Financial derivatives coursework assignments, assignments for hedging procedures, assignments for normality testing

The assignment of financial derivatives course assignments, assignment of hedging program assignments, assignment of assignments for normality test
requires two documents, one Excel file and one word document. The text is mainly used to explain how each topic is done

(1) Data collection and arrangement (10)
1 Download the daily data of S&P500 from January 2, 2016 to December 31, 2016 on yahoo finance. We take Adj Close as our data
2 Processing data:
adjust the first data of S&P500 to 100, and adjust the other data to relative prices, that is: we get the data.
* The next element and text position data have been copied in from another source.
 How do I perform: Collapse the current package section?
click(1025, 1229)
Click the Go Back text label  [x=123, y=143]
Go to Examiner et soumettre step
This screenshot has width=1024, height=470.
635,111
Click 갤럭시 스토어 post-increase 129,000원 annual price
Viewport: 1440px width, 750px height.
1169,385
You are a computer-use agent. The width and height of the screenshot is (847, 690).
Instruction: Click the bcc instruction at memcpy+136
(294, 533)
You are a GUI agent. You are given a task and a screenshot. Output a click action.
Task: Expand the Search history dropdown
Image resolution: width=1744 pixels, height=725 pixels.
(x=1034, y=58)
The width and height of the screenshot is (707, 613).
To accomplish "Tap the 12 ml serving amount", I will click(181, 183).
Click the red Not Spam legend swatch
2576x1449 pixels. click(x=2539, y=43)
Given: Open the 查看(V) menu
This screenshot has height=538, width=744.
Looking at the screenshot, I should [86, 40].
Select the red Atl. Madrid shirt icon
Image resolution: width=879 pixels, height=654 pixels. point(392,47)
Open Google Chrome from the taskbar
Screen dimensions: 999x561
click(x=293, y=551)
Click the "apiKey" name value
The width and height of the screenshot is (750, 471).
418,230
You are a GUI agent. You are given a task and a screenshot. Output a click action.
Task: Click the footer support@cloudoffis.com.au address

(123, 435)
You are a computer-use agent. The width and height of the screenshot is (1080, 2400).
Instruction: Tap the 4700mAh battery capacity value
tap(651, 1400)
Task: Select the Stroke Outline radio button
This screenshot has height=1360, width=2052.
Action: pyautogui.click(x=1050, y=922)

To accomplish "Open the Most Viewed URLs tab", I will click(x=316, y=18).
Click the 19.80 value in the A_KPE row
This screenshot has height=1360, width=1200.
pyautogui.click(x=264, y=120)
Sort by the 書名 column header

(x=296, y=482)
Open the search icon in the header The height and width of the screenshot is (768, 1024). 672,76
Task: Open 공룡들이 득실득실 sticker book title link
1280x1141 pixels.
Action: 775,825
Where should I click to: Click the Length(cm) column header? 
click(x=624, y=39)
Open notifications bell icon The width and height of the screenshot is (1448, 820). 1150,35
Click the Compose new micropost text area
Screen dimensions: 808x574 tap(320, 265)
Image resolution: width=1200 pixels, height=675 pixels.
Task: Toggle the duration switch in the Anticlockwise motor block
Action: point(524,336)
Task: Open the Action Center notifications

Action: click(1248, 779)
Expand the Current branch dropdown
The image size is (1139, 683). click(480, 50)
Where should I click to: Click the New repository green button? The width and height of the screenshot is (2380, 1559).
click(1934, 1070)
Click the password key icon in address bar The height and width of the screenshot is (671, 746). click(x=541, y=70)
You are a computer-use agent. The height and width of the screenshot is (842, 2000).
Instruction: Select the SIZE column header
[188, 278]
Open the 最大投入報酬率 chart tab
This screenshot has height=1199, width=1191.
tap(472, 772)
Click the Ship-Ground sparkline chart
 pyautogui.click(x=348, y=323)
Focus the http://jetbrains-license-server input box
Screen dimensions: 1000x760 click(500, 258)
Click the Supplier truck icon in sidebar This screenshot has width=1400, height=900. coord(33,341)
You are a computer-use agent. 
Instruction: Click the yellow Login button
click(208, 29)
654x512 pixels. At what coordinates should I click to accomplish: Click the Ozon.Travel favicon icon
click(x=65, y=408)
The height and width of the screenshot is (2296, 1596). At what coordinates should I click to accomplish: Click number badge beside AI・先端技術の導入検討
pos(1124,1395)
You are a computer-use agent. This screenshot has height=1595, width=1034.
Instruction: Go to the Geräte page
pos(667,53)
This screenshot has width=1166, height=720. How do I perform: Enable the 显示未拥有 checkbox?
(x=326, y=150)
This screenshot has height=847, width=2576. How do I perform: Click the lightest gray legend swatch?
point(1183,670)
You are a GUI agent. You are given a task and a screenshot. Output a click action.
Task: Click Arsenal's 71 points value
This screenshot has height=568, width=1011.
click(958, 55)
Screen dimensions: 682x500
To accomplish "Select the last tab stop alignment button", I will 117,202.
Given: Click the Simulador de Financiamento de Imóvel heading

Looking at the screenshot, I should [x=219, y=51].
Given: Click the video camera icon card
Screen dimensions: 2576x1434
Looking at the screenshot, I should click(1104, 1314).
From then on we regard St as our original data, and according to this data for analysis.
3 We assume that St is a non-interest bearing and well-liquid individual stock price trajectory. It is assumed to obey the Black-Scholes model, i.e., under the true probability measure:

(note that here, under the true measure, the parameters are not important, we only care about the volatility parameter:
Also, note that we assume that the unit of a year is 1, a job Day is 1/250, week is 1/50)
Suppose we can use the sample variance as a point estimate of variance, design a method to estimate the volatility of S&P500
4 pairs for normality test (design your own method, such as QQ plot)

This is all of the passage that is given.